Thursday, November 3, 2011

Medical Wasteland

I've been wandering in the wilderness--the medical records wilderness, that is--for 40 days as I've waited for my records to travel from Duke Eye Center in Durham to Academy Eye Associates in Chapel Hill, 10 miles down the road. I should have hired the Pony Express.

You'd think that living in "The City of Medicine," with all its high-tech institutions and technologies, would result in equally high-tech efficiency. Not so. It took 3 faxes and 10 phone calls to complete my relatively simple request.

In the midst of this frustration, I was reminded of T. R. Reid's excellent book on health care, The Healing of America: A Global Quest for Better, Cheaper, and Fairer Health Care.
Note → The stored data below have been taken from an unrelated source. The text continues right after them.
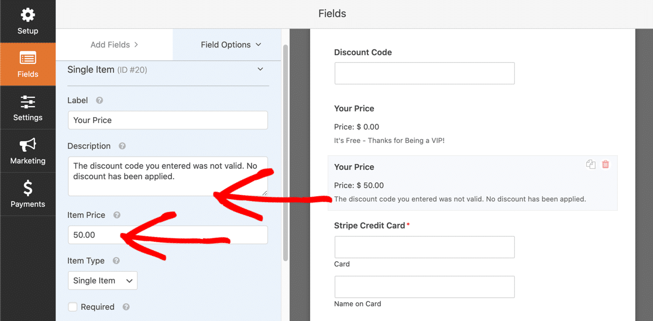This screenshot has width=653, height=321.
Task: Select the Fields sidebar icon
Action: pyautogui.click(x=28, y=64)
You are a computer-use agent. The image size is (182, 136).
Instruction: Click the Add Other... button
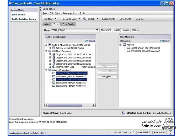(107, 76)
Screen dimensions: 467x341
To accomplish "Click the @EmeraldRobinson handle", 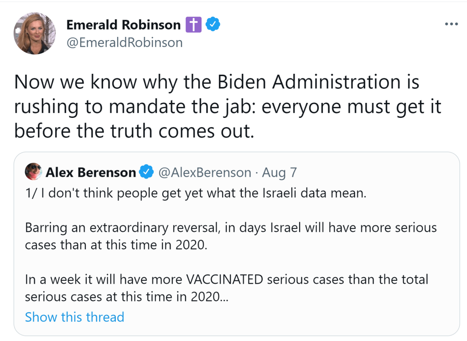I will [x=125, y=42].
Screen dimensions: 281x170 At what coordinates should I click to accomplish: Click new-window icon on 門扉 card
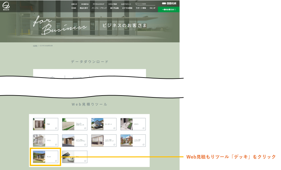coord(56,128)
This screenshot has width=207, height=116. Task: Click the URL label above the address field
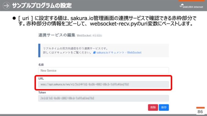pos(41,78)
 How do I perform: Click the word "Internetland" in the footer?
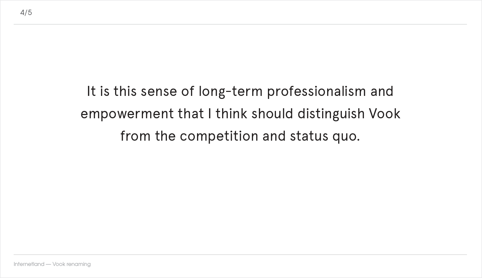29,264
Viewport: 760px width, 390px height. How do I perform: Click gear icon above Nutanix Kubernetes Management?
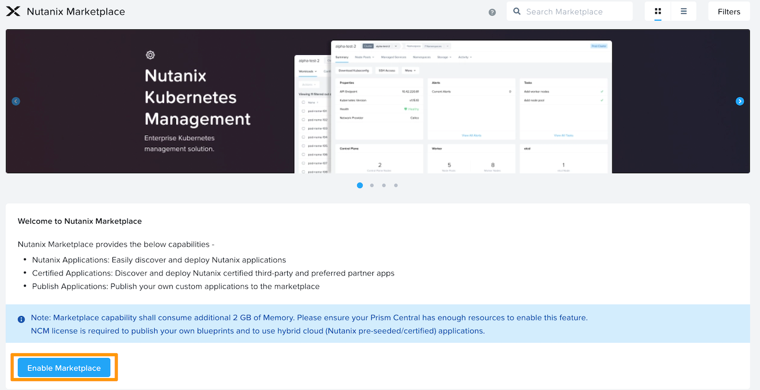[x=150, y=55]
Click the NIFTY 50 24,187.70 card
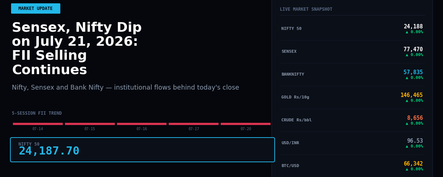The width and height of the screenshot is (443, 177). point(142,150)
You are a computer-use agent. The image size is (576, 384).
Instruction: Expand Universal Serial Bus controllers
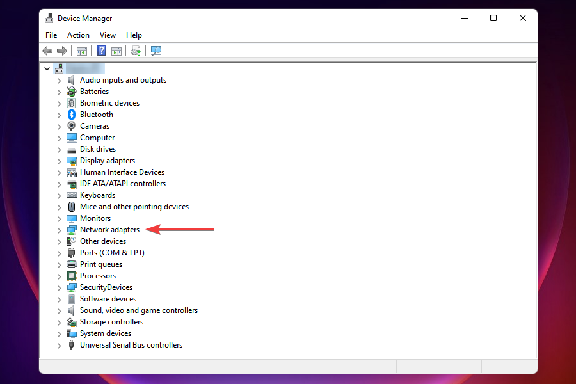(58, 344)
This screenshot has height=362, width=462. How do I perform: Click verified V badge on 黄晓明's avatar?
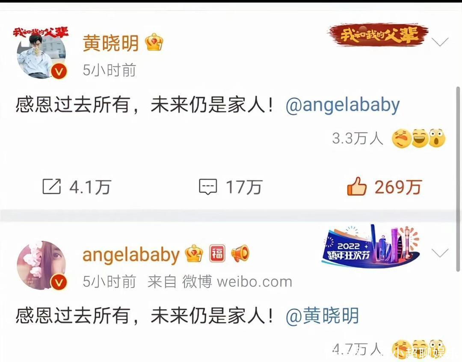pyautogui.click(x=59, y=71)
In it, Reid takes his sore shoulder around the world, consulting with doctors in France, England, Canada, and other countries in search of ways not only to treat his shoulder, but more importantly, for ways to improve American health care. For as he notes in his introduction, in addition to our inability to provide services for all of our citizens, "the United States also performs below other wealthy countries in matters of cost, quality, and choice."

When it comes to medical records, France has us beat by a long shot. Everyone over the age of 15 carries a carte vitale, or the "card of life," a green, plastic credit card that contains complete health information since 1998. Patients can take this card to any doctor or hospital in France and their medical history is instantly available. The card also contains insurance and billing records, so that payments and reimbursements are handled automatically. The layers of administrative processing that we encounter daily are simply not needed in France.

We've all been fasting in the medical desert of American health care for too long. For even if we're lucky enough to enjoy the finest medical services, we're still paying for bloat and inefficiency.

It's past time to emerge from this wasteland.